WHAT IS BEING ASKED :: Please reproduce the records exactly, leaving out any pictures.

ENTRIES PROVIDED ::
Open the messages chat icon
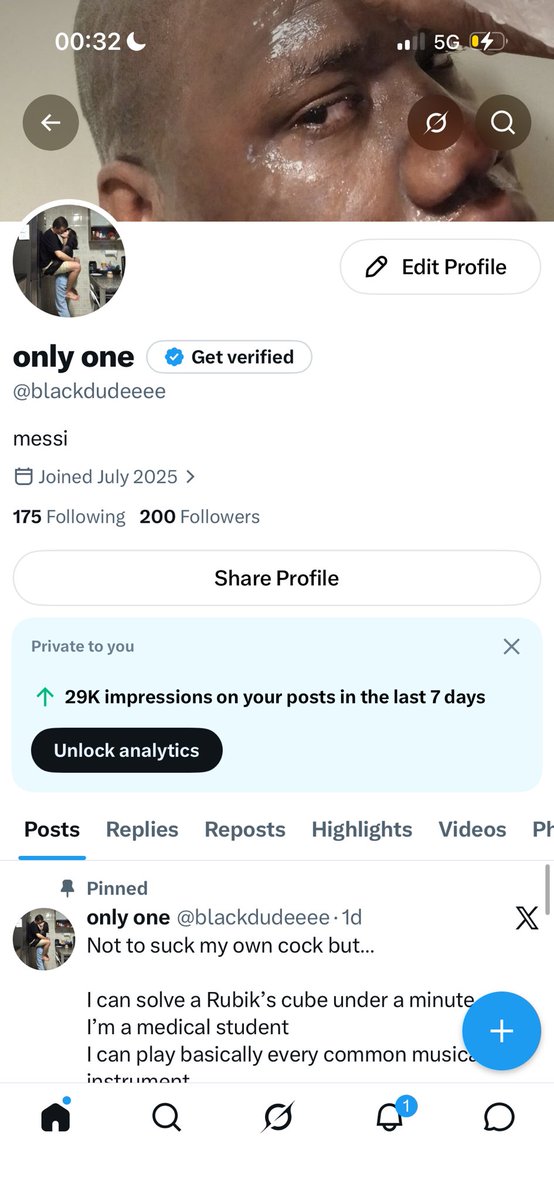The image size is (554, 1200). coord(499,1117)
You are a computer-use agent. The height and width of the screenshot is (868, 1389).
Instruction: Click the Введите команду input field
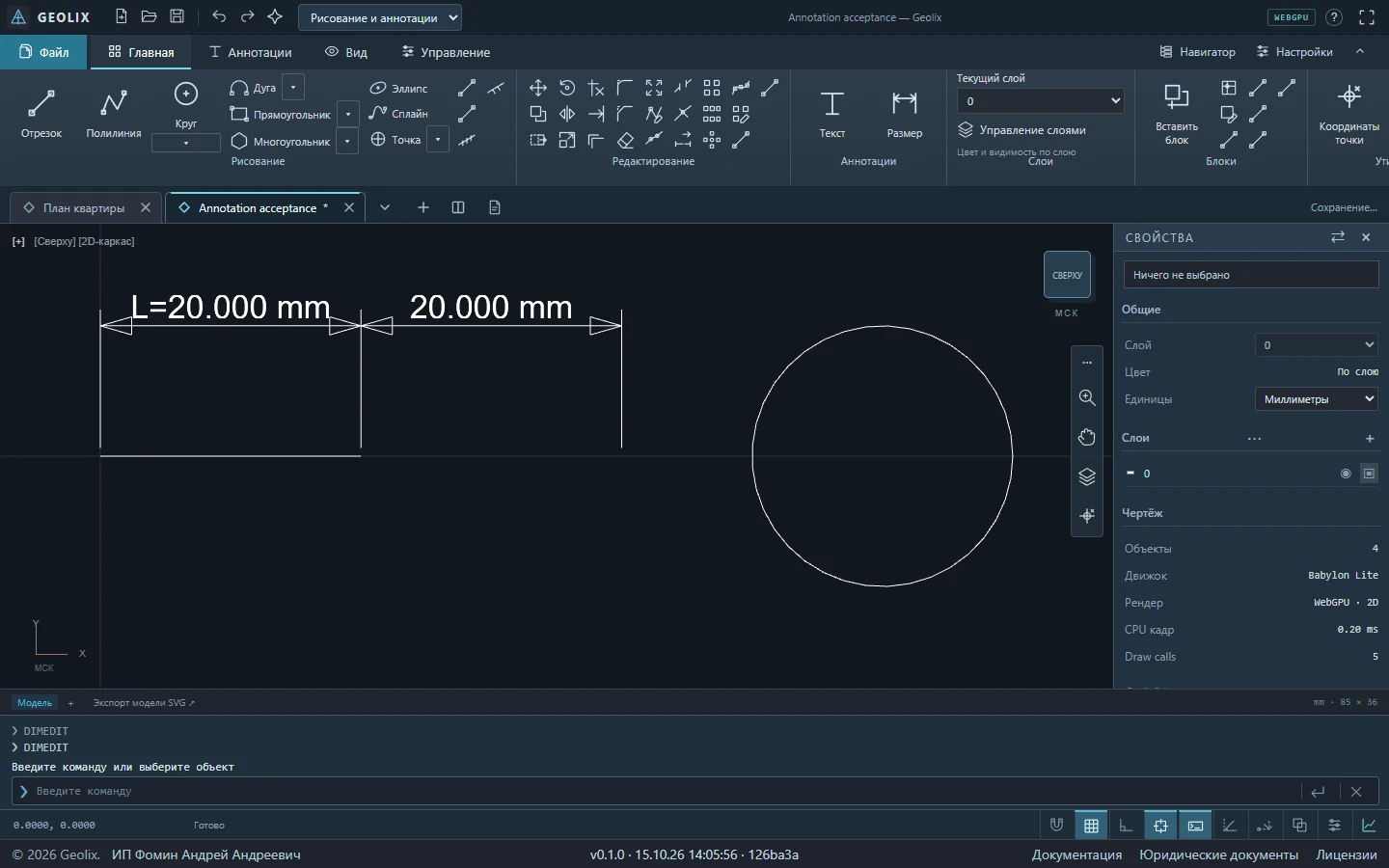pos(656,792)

SOLUTION TO THIS PROBLEM ::
Open the messages chat icon
The image size is (554, 1200). coord(499,1117)
You are a computer-use agent. The height and width of the screenshot is (868, 1389).
Instruction: Click the Введите команду input field
pos(656,792)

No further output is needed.